> _Testo fornito_
- - - - - - -
Il tema centrale del canto è l’infelicità come
destino individuale dell’io lirico, che un errore del caso, dandogli un corpo
brutto, ha condannato all’infelicità. Tuttavia l’idea dell’infelicità
individuale si allarga a quella di infelicità universale, che abbraccia tutti
gli uomini. Non a caso il discorso passa dall’io iniziale al noi del verso 46.
L’infelicità dunque non è solo più dei moderni che hanno perso la facoltà di
illudersi, ma, derivando da terribili mali esterni, coinvolge tutti gli uomini
in ogni tempo. Dunque, in questa prospettiva, non appare casuale che, come
esempio di infelicità, sia proposta la poetessa greca: la miseria umana infatti
non risparmia neanche quegli antichi che Leopardi riteneva privilegiati perché
più vicini alla natura ed immuni dagli effetti distruttivi della ragione. La
concezione di questa infelicità universale nasce dal fatto che ora, all’idea di
una natura benigna, propria del Leopardi degli anni precedenti, si associa
l’idea di un fato crudele, che dispensa sventure e destina l’uomo “negletta
prole”, alla sofferenza senza scampo. Si
delinea cioè un dualismo tra natura e fato; tuttavia è una fase transitoria che
ben presto sarà superata con l’attribuzione alla natura delle caratteristiche
di questo fato ostile all’uomo. Un esempio può essere il dialogo della natura e
di un islandese nelle operette morali. Coerentemente con l’idea che anche gli
antichi non sfuggivano all’infelicità, Saffo diviene portatrice di una
coscienza moderna e può cosi proporsi come portavoce del poeta stesso.
- - - - - - -
> _Voci di origine_
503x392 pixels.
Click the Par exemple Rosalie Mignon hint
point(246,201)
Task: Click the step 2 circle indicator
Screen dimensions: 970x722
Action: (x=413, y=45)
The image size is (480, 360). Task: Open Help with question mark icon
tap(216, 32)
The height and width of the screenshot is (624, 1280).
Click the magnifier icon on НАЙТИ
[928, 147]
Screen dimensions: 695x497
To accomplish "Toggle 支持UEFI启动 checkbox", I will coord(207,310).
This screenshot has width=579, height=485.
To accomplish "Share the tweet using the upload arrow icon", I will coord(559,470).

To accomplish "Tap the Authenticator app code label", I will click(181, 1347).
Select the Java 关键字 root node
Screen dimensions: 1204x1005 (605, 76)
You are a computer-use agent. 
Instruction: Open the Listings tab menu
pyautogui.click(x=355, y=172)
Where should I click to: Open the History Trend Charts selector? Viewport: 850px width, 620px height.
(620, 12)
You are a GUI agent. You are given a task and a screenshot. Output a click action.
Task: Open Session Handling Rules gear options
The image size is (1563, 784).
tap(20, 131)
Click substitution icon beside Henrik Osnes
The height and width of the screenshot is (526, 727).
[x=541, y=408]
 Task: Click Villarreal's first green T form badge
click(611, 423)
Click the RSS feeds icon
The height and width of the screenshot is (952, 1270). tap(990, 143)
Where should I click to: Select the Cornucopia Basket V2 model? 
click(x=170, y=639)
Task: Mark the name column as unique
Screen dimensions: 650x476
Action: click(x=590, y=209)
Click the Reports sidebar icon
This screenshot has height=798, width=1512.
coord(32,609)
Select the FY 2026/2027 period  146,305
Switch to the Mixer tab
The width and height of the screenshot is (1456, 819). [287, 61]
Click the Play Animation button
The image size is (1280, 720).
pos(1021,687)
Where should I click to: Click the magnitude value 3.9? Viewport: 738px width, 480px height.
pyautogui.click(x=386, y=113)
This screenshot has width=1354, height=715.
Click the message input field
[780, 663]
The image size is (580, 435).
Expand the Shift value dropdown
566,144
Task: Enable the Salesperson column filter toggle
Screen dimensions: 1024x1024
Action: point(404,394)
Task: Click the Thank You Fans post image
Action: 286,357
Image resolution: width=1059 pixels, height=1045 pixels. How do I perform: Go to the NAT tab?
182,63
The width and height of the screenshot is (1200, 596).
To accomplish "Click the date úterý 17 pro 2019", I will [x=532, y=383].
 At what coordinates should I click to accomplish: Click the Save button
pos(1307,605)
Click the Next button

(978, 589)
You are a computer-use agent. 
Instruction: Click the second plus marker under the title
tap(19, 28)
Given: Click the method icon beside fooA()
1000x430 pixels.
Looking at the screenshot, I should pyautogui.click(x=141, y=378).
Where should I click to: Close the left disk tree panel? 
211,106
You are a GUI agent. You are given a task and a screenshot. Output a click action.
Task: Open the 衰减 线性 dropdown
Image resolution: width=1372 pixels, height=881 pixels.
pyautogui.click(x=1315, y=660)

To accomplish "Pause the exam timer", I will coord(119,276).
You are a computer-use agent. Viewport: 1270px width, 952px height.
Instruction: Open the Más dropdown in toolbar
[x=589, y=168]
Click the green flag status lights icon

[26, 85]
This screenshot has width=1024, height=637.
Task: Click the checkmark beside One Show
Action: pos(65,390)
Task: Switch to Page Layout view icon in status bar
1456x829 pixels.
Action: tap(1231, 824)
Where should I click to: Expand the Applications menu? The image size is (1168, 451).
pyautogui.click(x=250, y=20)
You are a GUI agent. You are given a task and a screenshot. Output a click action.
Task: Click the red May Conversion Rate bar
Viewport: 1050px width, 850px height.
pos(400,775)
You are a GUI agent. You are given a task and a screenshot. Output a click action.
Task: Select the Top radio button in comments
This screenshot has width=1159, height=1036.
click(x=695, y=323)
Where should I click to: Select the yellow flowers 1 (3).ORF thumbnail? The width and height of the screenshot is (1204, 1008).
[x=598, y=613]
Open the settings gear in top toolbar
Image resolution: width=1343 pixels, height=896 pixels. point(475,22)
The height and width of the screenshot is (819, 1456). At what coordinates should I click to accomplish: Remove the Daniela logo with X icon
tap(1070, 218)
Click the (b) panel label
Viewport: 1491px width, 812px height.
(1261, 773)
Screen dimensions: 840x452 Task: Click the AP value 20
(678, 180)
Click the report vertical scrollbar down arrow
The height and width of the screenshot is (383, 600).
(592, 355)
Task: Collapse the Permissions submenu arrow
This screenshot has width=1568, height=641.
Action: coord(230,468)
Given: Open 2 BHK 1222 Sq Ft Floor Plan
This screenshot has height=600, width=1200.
- - - - - - -
> _Obiettivo 1_
Nel testo su Saffo e l'infelicità, in quale verso il discorso passa dall'io al noi?
> _Obiettivo 2_
Riprendi il testo su Saffo e l'infelicità e proseguilo dal punto in cui si ferma.
Le voci sono materiale a sé, distinto dal testo su Saffo e l'infelicità.

> _Risultato 1_
Al verso 46.

> _Risultato 2_
Il
mito, dunque, ha sempre impregnato con la sua bellezza e il suo fascino la
letteratura di ogni tempo. Altro esempio di scrittore che, molto più vicino ai
giorni nostri, ha saputo riadattare alla luce del pensiero moderno il mito
antico è Salvatore Quasimodo con le traduzioni dei Lirici greci.
1.1.2. Salvatore Quasimodo e le traduzioni dei Lirici greci
La
prima edizione dei Lirici greci è
stata pubblicata nel 1940. L’opera suscita subito un ampio dibattito che vede
contrapposti quanti criticano l’eccessiva libertà delle traduzioni del poeta e
quanti invece ne apprezzano la resa moderna, più vicina allo spirito del tempo.
Decisivo è il saggio introduttivo di Luciano Anceschi, che coglie il legame tra
i modi dell’ermetismo cui aderiscono le traduzioni e un nuovo ideale di
classicità, privo dell’enfasi e della retorica che avevano caratterizzato le
precedenti trasposizioni. Infatti le traduzioni sono scevre da qualsiasi
ripiegamento neoclassico, ovvero prive di quegli elementi di scrittura
arcaicizzanti che avevano contrassegnato gran parte delle composizioni degli
anni Venti e Trenta.
In
Italia, peraltro, l’interesse per la lirica greca, giunta in veste
frammentaria, s’incontra con l’orientamento letterario del “frammentismo”.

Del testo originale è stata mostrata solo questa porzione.